Hugging FacePyTorchTransformer

Overview

The article discusses how NVIDIA's hardware-software co-design significantly enhanced the inference performance of Sarvam AI's Sovereign 30B model, achieving a 4x speedup on NVIDIA Blackwell architecture. It highlights the collaboration's focus on optimizing model performance while adhering to strict latency and cost requirements.

What You'll Learn

1

How to optimize large language models for inference performance using NVIDIA GPUs

2

Why kernel-level optimizations are crucial for reducing latency in AI models

3

When to implement disaggregated serving to improve throughput in AI applications

4

How to leverage mixed scheduling strategies for better GPU utilization

Prerequisites & Requirements

Understanding of AI model architectures and inference optimization techniques
Familiarity with NVIDIA GPUs and related software frameworks(optional)

Key Questions Answered

What performance improvements were achieved with the Sarvam 30B model?

The Sarvam 30B model achieved a 4x speedup in inference performance on NVIDIA Blackwell over baseline NVIDIA H100 GPUs, with specific kernel and scheduling optimizations contributing to a 2x speedup and NVFP4 weight quantization providing an additional 2x speedup.

How does the mixture-of-experts architecture enhance model performance?

The mixture-of-experts (MoE) architecture allows the Sarvam models to efficiently scale intelligence by using a shared expert design, enabling high active parameter counts and complex memory access patterns that improve reasoning and linguistic density.

What are the service level agreements (SLAs) for the Sarvam 30B model?

The SLAs established for the Sarvam 30B model include a P95 time to first token (TTFT) of less than 1000 ms and a P95 inter-token latency (ITL) of less than 15 ms, ensuring a responsive user experience even under load.

What optimizations were made to the MoE routing mechanism?
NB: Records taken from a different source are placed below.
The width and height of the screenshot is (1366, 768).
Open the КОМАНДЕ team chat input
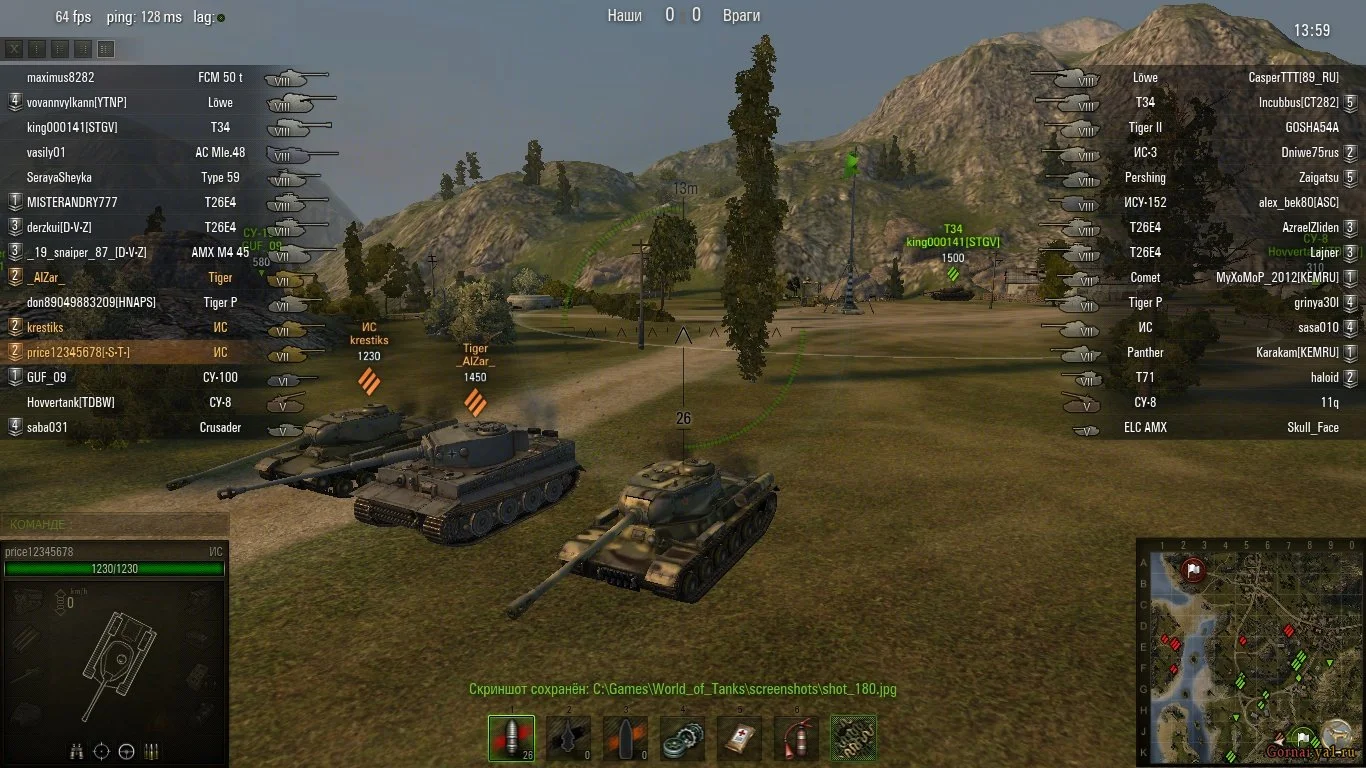pos(115,524)
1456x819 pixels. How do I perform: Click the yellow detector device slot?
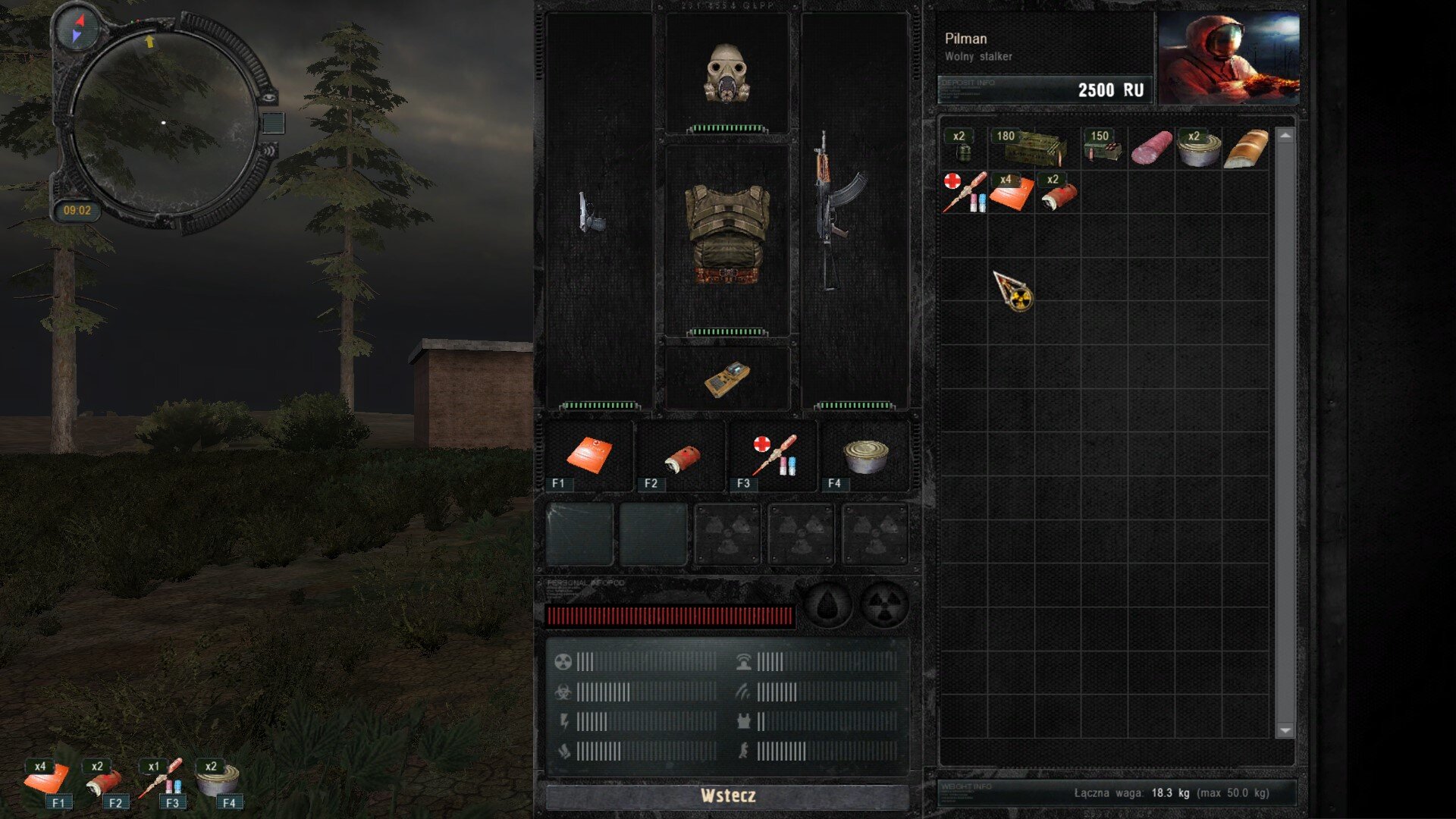[726, 378]
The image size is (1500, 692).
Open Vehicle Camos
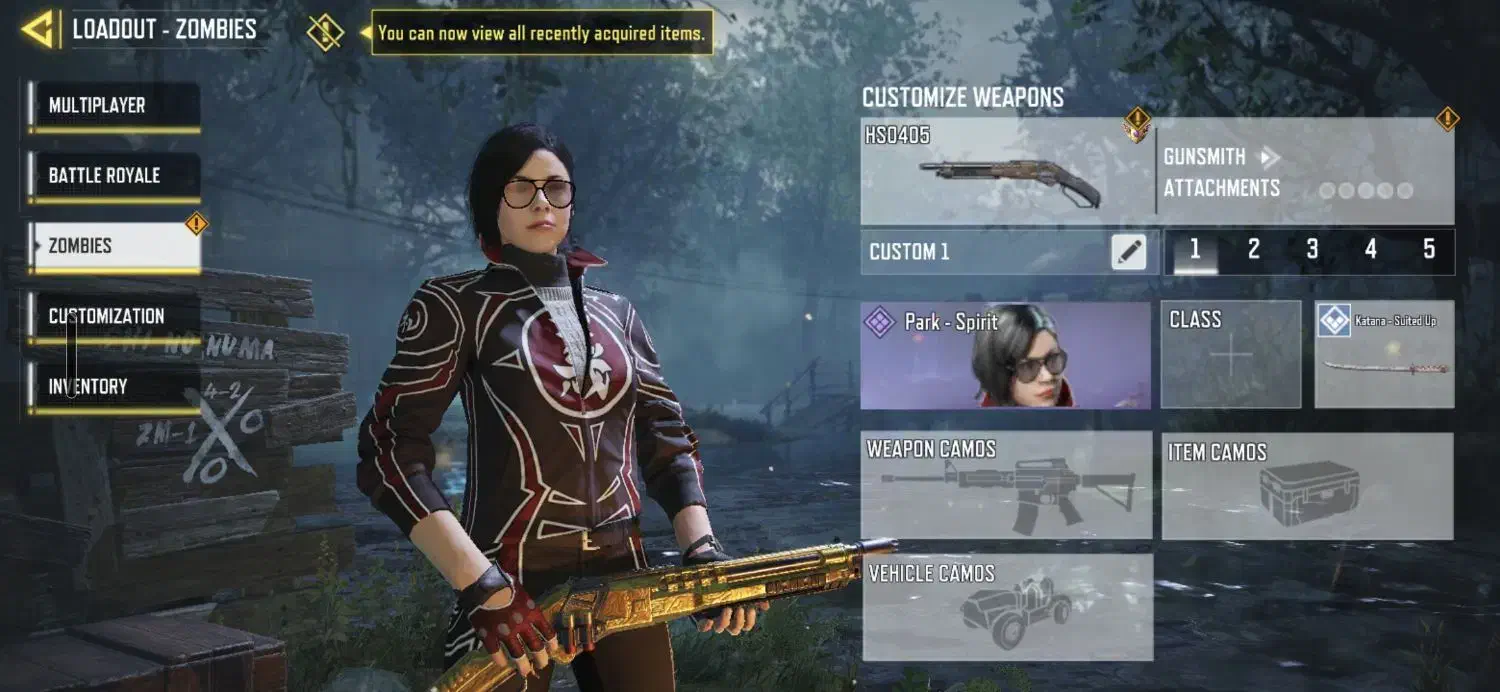(x=1006, y=608)
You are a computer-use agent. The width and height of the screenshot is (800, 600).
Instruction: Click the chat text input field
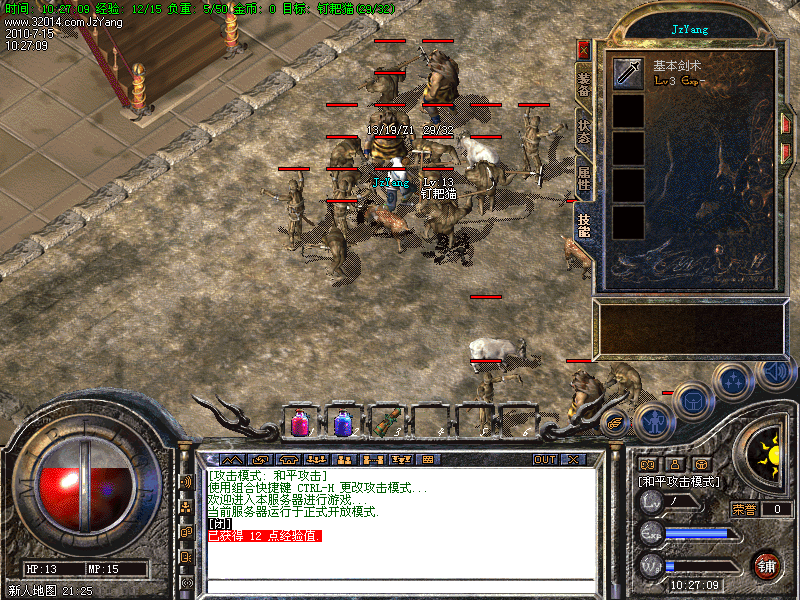[400, 586]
The MoE routing mechanism was optimized by implementing a Fused TopK kernel that combines logit computation and selection into a single CUDA kernel, significantly reducing latency and improving throughput.

Key Statistics & Figures

Inference speedup on NVIDIA Blackwell

4x

Achieved over baseline NVIDIA H100 GPUs

P95 time to first token (TTFT)

< 1000 ms

Service level agreement for the Sarvam 30B model

P95 inter-token latency (ITL)

< 15 ms

Service level agreement for the Sarvam 30B model

Total layer time reduction

1.34x faster

Total time per transformer layer in a prefill iteration

Throughput improvement with mixed chunks

1.15x

Compared to separate prefill and decode chunks

Throughput increase with disaggregated serving

1.5x

Compared to baseline H100 performance

Technologies & Tools

Hardware

Nvidia Blackwell

Used to enhance inference performance for Sarvam AI's models

Hardware

Nvidia H100

Baseline GPU for performance comparisons

Software

Nvidia Nemo Framework

Framework used for training and optimizing Sarvam AI's models

Software

Nvidia Nemotron

Libraries for training, fine-tuning, and deploying models

Key Actionable Insights

1
Implement kernel-level optimizations to reduce latency in AI models.
By replacing standard implementations with architecture-specific fused kernels, significant speedups can be achieved, as demonstrated in the Sarvam 30B model optimizations.

2
Utilize mixed prefill and decode scheduling to enhance GPU utilization.
This strategy allows for better resource management, leading to a 15% increase in total system throughput while maintaining SLA requirements.

3
Consider disaggregated serving for models that fit within a single GPU's memory.
This approach can eliminate inter-GPU communication overhead, resulting in a 1.5x increase in decode throughput, as shown in the Sarvam 30B model's performance.

Common Pitfalls

1

Neglecting the importance of kernel optimizations can lead to suboptimal model performance.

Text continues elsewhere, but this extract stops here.